Les pesticides les plus toxiques ont une fâcheuse tendance à ne pas se dégrader. Ils peuvent donc persister durant plusieurs décennies dans les sols et empoisonnent les organismes qui y vivent. Cette pollution aurait toutefois tendance à s’amenuiser dans le temps si certains agriculteurs ne les utilisaient pas encore de manière frauduleuse. C’est notamment le cas de 4 herbicides : le carbofuran, l’endosulfan, le carbosulfan, 3 insecticides et du terbuthylazine, un herbicide.
Si le carbofuran est interdit en France depuis 2008, il a été détecté en 2012 dans le Tarn. L’enquête a révélé un trafic avec l’Espagne. En 2013, un test mené par Générations futures a retrouvé de l’endosulfan et du carbosulfan dans des barquettes de fraises vendues en grandes surfaces en Picardie et en Haute-Normandie. Ces deux insecticides sont pourtant interdits en Europe, respectivement depuis 2008 et 2007. Enfin, le rapport annuel de l’agence de l’eau Rhône-Méditerranée a relevé la présence de terbuthylazine dans deux stations de pompage (Aude et Pyrénées-Orientales) en 2011. Les concentrations relevées dépassaient le seuil permettant d’utiliser la ressource pour produire de l’eau potable.
Des réglementations mal harmonisées
Si certains agriculteurs écoulent toujours leurs stocks malgré les interdictions, c’est avant tout le manque d’harmonisation au niveau européen et la contrefaçon qui favorisent les usages illicites. En effet, l’autorisation de commercialisation accordée aux substances actives se fait au niveau européen. En revanche, chaque pays décide ensuite d’accorder ou non des autorisations de mise sur le marché aux produits commercialisés. Par exemple, le terbuthylazine est interdit en France, mais est autorisé en Belgique, en Italie, en Espagne et au Luxembourg.
Dans les zones frontalières, les agriculteurs peuvent donc aller s’approvisionner de l’autre côté de la frontière, là où certains produits interdits en France sont autorisés. Ce trafic est notamment important avec l’Espagne. A en croire les propos de Jean Sabench, en charge du dossier pesticides à la Confédération paysanne, et repris par l’AFP, « les responsables régionaux du plan Ecophyto ont dit que jusqu’à 25% des pesticides utilisés en Languedoc-Roussillon étaient achetés en Espagne ». « Une bonne partie d’entre eux sont interdits ». Ces produits peuvent aussi être achetés sur Internet.

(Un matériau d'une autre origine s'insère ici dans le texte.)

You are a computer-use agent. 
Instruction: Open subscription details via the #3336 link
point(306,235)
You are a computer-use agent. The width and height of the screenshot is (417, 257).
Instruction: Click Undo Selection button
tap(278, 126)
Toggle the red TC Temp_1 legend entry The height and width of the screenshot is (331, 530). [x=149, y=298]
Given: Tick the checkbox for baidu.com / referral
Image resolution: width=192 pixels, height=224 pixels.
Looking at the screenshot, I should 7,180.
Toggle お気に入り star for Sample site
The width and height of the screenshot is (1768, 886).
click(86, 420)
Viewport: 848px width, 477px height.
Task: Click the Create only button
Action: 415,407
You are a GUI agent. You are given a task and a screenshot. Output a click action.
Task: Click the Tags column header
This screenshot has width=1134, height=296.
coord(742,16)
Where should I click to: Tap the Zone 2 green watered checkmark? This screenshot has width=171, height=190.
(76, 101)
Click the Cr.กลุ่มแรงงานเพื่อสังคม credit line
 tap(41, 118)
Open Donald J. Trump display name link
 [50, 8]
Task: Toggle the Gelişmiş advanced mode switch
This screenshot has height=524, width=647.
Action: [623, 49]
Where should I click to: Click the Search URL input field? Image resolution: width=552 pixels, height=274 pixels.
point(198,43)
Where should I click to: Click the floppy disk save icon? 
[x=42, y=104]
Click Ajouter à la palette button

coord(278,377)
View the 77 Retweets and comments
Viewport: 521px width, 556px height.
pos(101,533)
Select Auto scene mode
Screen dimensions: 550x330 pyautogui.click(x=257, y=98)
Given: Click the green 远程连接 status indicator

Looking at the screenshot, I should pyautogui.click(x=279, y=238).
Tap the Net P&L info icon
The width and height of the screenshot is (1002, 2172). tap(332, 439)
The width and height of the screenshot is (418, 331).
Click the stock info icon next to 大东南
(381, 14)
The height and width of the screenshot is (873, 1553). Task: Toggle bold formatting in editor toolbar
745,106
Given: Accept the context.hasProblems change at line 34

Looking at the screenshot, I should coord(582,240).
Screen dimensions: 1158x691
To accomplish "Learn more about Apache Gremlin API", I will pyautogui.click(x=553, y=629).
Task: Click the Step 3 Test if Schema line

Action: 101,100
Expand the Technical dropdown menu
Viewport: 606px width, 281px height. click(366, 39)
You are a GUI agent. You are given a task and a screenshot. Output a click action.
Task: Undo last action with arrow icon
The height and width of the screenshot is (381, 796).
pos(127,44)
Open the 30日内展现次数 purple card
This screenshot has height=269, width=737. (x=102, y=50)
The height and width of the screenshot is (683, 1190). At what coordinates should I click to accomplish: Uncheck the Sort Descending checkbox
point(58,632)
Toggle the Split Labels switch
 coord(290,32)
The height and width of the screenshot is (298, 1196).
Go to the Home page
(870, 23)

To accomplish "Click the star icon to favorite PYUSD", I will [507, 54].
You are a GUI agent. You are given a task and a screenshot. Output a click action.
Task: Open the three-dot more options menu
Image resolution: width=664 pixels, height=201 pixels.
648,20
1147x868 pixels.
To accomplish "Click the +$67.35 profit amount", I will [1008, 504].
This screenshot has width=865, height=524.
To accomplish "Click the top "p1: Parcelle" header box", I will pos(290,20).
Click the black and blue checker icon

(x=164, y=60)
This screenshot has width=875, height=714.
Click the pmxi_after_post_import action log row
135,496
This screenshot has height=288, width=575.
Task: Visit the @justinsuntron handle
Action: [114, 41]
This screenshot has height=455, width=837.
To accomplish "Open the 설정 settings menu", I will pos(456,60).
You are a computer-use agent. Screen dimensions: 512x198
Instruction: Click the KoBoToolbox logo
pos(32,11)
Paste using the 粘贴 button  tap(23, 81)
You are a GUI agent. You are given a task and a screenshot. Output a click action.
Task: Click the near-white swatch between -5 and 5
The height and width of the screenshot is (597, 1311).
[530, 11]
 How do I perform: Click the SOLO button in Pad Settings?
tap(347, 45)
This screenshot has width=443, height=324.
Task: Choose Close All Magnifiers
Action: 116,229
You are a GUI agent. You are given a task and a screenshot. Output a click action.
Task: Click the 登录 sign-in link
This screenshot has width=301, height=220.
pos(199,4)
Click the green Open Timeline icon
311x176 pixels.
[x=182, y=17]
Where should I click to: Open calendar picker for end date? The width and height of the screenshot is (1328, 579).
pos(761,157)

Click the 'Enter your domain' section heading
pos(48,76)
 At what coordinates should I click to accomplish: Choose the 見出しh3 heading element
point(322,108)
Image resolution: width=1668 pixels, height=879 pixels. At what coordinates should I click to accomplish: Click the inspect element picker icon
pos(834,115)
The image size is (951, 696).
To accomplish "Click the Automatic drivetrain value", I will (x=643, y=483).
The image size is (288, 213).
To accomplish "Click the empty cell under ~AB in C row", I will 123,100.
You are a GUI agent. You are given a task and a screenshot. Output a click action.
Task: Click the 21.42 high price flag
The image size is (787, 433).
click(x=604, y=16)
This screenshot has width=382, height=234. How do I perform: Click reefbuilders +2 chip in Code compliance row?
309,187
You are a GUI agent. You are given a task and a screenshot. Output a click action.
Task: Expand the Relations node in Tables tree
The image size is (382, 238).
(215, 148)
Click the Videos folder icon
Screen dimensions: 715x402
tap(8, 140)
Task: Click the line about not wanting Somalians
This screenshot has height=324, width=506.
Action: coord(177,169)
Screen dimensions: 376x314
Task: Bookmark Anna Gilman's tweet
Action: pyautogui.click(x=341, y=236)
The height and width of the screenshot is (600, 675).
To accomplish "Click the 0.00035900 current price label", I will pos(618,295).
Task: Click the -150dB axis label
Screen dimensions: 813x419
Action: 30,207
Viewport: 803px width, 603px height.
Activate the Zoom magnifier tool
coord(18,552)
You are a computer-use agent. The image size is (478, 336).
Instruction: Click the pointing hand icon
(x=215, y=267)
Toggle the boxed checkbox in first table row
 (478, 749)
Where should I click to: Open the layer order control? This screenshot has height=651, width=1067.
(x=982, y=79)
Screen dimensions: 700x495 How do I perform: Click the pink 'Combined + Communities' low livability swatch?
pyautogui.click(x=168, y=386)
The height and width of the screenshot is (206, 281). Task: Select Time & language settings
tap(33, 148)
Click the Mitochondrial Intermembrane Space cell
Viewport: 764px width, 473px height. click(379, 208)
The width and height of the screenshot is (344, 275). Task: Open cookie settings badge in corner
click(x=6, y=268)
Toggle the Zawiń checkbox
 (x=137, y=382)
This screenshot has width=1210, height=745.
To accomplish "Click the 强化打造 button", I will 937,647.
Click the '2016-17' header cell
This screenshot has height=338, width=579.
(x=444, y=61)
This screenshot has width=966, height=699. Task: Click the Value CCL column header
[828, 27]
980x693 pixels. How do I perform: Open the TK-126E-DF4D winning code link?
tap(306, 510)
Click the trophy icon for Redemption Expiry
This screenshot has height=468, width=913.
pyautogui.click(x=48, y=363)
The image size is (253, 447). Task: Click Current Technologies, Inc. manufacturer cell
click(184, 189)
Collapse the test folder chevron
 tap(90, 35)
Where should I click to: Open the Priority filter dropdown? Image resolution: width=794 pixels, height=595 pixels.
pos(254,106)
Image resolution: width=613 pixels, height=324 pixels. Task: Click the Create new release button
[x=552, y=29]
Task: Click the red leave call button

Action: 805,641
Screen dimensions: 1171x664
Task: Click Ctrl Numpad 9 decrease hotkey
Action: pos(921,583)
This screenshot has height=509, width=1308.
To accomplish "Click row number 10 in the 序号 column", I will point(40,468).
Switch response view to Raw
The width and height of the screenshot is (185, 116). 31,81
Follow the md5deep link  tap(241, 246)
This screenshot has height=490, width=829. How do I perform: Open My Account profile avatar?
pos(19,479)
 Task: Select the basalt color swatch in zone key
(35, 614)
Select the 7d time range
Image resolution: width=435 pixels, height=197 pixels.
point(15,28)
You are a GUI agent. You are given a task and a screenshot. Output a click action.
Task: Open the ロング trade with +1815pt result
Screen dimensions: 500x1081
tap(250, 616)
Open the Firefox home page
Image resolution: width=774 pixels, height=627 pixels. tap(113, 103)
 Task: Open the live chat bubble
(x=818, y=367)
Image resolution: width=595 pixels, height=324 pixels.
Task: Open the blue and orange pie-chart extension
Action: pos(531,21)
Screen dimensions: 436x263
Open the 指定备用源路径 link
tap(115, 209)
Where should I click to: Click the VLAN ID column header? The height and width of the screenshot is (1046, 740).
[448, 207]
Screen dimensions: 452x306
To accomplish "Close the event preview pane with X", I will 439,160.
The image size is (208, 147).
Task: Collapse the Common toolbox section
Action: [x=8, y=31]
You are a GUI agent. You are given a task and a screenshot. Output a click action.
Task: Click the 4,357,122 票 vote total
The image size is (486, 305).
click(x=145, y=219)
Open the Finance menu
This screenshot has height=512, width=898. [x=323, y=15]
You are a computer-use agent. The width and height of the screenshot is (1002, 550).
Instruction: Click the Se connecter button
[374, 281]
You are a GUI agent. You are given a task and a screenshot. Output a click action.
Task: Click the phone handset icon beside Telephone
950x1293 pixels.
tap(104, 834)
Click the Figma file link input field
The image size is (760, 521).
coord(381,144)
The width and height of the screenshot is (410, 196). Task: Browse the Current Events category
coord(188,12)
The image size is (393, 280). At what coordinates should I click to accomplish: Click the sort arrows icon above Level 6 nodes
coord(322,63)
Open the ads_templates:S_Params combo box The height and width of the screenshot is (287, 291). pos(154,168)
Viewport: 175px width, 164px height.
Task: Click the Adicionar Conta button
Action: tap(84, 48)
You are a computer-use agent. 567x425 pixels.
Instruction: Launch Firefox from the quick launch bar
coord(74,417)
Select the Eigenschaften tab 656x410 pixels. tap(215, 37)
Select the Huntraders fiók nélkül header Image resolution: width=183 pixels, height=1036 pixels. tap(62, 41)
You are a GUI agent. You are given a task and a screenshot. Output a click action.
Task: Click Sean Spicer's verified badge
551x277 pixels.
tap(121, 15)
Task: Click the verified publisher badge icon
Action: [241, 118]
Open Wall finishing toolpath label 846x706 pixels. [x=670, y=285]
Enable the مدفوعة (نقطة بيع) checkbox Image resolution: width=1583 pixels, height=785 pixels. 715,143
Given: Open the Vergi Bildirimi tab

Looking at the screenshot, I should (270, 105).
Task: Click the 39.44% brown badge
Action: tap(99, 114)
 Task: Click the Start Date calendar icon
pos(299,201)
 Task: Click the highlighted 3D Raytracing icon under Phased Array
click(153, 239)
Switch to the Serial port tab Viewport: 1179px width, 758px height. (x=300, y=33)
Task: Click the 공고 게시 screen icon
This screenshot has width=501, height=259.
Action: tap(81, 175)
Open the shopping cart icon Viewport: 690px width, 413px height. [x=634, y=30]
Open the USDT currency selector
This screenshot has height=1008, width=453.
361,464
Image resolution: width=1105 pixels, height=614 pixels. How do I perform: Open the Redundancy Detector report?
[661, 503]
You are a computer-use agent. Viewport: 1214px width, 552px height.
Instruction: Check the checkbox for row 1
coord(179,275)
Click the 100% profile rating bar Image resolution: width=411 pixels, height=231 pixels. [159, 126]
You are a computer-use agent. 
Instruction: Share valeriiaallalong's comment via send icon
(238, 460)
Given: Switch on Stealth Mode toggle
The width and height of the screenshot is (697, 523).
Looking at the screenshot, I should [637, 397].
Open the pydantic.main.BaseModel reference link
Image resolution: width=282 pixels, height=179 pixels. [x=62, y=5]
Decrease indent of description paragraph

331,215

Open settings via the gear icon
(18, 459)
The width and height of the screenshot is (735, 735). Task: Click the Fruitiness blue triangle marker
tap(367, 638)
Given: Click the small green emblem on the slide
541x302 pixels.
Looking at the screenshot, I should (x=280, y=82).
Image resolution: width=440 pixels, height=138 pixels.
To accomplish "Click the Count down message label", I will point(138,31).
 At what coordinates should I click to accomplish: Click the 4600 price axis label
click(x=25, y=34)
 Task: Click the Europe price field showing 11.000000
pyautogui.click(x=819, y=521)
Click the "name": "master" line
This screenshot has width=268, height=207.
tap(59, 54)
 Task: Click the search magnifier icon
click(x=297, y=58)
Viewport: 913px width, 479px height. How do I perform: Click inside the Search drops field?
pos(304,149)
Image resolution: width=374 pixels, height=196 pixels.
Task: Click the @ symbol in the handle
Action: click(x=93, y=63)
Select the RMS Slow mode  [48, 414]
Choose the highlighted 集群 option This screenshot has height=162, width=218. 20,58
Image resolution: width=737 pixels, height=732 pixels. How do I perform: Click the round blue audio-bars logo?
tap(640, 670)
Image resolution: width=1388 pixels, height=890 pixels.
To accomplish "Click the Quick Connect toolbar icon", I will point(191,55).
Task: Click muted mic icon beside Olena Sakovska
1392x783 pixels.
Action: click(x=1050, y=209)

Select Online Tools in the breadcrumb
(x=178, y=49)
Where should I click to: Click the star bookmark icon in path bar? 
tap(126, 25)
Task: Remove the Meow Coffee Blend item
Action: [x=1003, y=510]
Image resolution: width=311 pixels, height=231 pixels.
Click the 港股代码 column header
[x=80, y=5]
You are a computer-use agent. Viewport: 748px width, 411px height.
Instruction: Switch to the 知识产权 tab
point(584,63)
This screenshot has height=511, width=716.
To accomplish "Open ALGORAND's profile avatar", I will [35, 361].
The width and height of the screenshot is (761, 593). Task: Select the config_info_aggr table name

Les contrefaçons jouent également un rôle important dans cette pollution des sols. Dans les produits contrefaits, les contenus ne sont pas forcément fidèles aux produits mentionnés sur l’étiquette ! Selon Europol, il existe un vrai trafic de pesticides contrefaits. Il représenterait tout de même 5 à 10 % du marché européen qui totalise environ 10 milliards d’euros par an. Selon les dires de l’Union nationale des industries phytosanitaires (UIPP) cités par l’AFP, si un prix est inférieur à plus de 10 % du prix moyen du marché « c’est suspect ». C’est justement le prix qui motive les contrevenants à acheter ces produits.
Selon l’UIPP, les pesticides représentent environ 9 % des coûts d’une production agricole. Faire baisser les tarifs permet donc de faire des économies substantielles. Les trafics restent possibles dans la mesure où il y a trop peu de contrôles, peu de poursuites et des sanctions faibles. En 2012, sur 5 972 inspections d’exploitations, la Direction générale de l’alimentation (DGAL) n’a réalisé que 620 inspections au stade de la distribution et 675 prélèvements à la récolte pour l’utilisation des pesticides.
La plupart des acteurs du secteur agricole, fabricants de pesticides compris, demandent des sanctions plus sévères pour les utilisateurs de produits contrefaits. Les sanctions appliquées (amendes allant de 500 à 5.000 euros) sont en effet bien loin des six mois d’emprisonnement et des 30 000 euros d’amende prévus par la loi « pour l’utilisation et la détention de produits sans autorisation de mise sur le marché ».
« Pour une minorité d’agriculteurs, il est difficile d’accepter que ces produits sont dangereux alors qu’ils les ont utilisés pendant des années », relève Jean Sabench repris par l’AFP.
Le travail réalisé depuis 2008 dans le cadre du plan Ecophyto contribue cependant à changer les mentalités même si l’objectif de réduction de 50 % de la consommation nationale d’ici 2018 ne sera sûrement pas atteint.